Mobius emphasized, "The main concern is that if the M2 money supply has been declining since April 2022 and fails to keep pace with economic growth, there may be less capital available for discretionary spending—a key driver of the current economic expansion and the bull market on Wall Street."
In light of this situation, Mobius advises investors to exercise caution. He suggests holding 20% in cash to be ready to seize opportunities when stock prices may drop. He also recommends looking for companies with strong characteristics: little to no debt, moderate profit growth, and high return on equity.
Steve Hanke: Recession Could Occur by Early 2025
Economist Steve Hanke issued a stern warning about the possibility of a near-term recession. In an interview with asset consulting firm Wealthion, he predicted, "The U.S. will enter a recession by the end of this year or early next year, which is why we believe inflation figures will continue to decline."
Hanke pointed to several worrying signs at the micro level, including:
- Unemployment rising to 4.3%—the highest since the pandemic.
- A continued slowdown in retail sales.
- Stagnation in the housing market.
- Declining manufacturing activity.
He stressed, "If you look at the micro data, it aligns quite well with the macro monetary picture I've just laid out, where the economy is heading into a recession, and inflation continues to decline. That picture, when viewed at the micro level—whether at individual companies or sectors of the economy—shows that a slowdown seems imminent."

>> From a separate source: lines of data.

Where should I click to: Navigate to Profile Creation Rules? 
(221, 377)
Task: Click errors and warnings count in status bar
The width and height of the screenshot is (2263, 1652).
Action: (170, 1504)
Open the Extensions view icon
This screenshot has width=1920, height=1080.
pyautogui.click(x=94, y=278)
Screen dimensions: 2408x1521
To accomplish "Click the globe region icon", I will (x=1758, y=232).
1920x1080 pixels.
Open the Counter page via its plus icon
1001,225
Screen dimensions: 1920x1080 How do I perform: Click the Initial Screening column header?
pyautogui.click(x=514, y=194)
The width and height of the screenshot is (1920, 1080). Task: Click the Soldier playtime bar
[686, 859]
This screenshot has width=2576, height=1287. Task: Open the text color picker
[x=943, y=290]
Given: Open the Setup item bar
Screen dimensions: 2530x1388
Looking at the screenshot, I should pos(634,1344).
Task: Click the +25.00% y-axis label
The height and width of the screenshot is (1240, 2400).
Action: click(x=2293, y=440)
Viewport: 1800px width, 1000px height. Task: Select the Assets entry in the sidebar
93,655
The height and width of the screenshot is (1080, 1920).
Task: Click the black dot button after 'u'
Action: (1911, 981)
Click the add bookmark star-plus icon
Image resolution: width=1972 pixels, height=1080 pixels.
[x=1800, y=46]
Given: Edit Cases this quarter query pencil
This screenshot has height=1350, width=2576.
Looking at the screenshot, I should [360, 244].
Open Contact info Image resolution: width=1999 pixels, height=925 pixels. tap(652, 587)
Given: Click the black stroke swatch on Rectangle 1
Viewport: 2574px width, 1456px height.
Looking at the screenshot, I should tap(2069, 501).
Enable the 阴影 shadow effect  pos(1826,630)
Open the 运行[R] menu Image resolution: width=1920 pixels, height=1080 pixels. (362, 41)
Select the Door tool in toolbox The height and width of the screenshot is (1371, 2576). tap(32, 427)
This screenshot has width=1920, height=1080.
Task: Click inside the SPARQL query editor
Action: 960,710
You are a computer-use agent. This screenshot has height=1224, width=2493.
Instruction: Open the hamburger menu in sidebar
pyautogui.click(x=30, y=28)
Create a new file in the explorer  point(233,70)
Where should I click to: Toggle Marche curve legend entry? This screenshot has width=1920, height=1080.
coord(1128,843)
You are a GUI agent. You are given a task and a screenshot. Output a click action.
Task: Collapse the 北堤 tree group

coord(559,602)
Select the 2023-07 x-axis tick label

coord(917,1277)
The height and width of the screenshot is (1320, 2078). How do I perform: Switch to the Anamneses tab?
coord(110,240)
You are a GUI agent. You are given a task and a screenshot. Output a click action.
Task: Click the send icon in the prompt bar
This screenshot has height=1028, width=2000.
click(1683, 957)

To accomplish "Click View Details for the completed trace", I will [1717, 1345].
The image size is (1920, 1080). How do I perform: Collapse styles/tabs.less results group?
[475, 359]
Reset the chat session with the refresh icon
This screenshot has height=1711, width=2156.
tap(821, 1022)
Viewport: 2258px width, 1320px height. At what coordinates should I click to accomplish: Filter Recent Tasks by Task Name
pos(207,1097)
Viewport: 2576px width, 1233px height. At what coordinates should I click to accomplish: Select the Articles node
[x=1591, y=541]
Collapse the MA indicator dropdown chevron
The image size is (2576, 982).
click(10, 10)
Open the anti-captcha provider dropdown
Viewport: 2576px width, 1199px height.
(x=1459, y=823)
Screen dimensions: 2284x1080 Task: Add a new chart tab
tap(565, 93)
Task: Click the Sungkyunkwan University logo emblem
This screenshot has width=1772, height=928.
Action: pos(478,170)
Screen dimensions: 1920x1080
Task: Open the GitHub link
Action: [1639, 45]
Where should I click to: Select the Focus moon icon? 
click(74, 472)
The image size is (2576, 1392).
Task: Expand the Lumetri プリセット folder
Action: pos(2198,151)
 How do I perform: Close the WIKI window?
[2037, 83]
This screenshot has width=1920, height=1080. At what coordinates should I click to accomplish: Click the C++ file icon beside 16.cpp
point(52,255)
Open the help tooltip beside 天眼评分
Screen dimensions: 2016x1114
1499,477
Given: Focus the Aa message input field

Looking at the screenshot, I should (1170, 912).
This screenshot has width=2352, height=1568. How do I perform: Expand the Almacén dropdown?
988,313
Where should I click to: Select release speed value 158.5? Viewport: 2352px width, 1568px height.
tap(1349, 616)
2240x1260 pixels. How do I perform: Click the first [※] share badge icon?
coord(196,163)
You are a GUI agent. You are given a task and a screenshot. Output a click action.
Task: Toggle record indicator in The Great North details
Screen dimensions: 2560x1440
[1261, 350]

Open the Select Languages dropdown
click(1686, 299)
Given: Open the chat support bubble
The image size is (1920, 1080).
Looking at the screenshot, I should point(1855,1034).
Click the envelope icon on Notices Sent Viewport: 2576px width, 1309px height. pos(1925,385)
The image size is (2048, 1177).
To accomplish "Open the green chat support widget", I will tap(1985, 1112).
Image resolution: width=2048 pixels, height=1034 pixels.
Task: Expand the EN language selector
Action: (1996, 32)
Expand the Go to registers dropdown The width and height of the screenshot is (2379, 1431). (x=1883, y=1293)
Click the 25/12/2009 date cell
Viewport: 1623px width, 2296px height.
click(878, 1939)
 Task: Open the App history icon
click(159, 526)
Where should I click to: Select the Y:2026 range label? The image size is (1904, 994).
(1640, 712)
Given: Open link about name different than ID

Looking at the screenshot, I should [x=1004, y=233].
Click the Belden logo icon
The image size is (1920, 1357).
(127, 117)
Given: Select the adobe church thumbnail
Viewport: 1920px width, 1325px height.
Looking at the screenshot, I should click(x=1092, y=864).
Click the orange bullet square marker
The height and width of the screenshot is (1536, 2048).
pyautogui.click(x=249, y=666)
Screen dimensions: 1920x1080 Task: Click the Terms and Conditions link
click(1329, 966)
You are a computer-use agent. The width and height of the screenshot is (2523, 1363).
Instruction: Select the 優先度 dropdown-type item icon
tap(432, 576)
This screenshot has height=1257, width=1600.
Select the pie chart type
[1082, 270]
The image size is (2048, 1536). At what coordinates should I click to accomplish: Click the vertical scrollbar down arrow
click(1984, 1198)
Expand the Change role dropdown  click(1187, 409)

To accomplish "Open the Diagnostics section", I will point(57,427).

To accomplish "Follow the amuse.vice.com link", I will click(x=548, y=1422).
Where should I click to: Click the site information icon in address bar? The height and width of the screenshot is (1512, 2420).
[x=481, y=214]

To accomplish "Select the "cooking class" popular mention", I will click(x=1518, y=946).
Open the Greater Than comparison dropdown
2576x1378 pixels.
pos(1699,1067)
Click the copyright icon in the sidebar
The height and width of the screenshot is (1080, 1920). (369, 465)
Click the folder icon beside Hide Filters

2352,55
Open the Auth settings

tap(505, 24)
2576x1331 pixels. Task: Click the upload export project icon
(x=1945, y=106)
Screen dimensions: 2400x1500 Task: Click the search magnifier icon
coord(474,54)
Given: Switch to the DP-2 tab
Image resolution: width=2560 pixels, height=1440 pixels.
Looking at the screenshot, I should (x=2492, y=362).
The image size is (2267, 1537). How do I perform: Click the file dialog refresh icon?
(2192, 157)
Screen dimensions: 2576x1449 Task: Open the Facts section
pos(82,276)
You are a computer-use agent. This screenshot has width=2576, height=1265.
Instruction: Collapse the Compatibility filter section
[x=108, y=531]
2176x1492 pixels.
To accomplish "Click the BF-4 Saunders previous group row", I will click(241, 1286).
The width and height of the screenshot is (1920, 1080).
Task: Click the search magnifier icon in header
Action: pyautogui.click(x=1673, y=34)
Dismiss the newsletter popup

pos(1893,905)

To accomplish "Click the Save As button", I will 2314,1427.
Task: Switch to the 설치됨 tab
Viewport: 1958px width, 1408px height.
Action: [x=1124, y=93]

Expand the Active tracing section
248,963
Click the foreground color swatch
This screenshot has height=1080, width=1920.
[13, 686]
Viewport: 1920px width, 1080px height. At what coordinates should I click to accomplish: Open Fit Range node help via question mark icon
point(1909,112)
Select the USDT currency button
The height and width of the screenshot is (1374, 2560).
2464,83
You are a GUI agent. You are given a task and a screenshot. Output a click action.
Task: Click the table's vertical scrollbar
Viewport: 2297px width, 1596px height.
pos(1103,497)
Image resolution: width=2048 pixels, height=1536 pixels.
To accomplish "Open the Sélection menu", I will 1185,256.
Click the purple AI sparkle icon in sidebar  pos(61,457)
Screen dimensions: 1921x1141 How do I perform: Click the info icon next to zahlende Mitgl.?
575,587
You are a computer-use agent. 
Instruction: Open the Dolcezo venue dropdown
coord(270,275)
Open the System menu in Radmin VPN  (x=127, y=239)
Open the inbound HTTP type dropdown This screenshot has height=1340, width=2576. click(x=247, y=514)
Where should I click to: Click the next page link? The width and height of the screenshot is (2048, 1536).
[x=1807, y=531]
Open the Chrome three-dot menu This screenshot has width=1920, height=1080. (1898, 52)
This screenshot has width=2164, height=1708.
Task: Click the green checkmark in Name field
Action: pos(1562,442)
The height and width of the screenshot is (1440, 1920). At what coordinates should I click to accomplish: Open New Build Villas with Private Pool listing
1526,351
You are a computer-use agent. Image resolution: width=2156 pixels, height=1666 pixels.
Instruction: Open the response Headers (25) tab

Jon Wolfenbarger: Recession Could Cause Stocks to Plunge 70%
Jon Wolfenbarger, founder of BullAndBearProfits.com, delivered a shocking forecast: the stock market could drop as much as 70% if a severe recession hits. He pointed to several concerning signs, including the inverted yield curve and the flashing Sahm Rule.
Wolfenbarger also noted the ongoing decline in average weekly working hours, currently around 34.2 hours. He warned that any further decline in this metric would signal an unprecedented downturn not seen since crisis years like 2008 and 2020.
Moreover, the steady drop in manufacturing jobs, based on the ISM Index, suggests that unemployment may still have room to rise. Coupled with stock market valuations at high levels, these factors led Wolfenbarger to predict that the S&P 500 could fall as much as 70% from its current levels.
Contrasting View from Goldman Sachs
However, not all experts are pessimistic about the U.S. economic outlook. Goldman Sachs, one of the world’s leading investment banks, believes that recession fears are "overblown." In a recent note, they emphasized that U.S. consumers remain strong and corporate profit growth continues to yield positive results.
Jan Hatzius, chief economist at Goldman Sachs, stated, "The concerns about U.S. consumers have been exaggerated. Our quantitative measure of sentiment around consumers in earnings calls has improved sequentially; revenue growth at consumer-facing companies has slowed but remains healthy, and real income growth appears to be solidly positive across all income groups."
Furthermore, Goldman Sachs also offered a highly optimistic forecast: trillions of dollars in sidelined cash could flood the stock market once the results of the November presidential election are announced. They predict this could push the S&P 500 up 7% to reach 6,000 points—an impressive growth scenario for the market.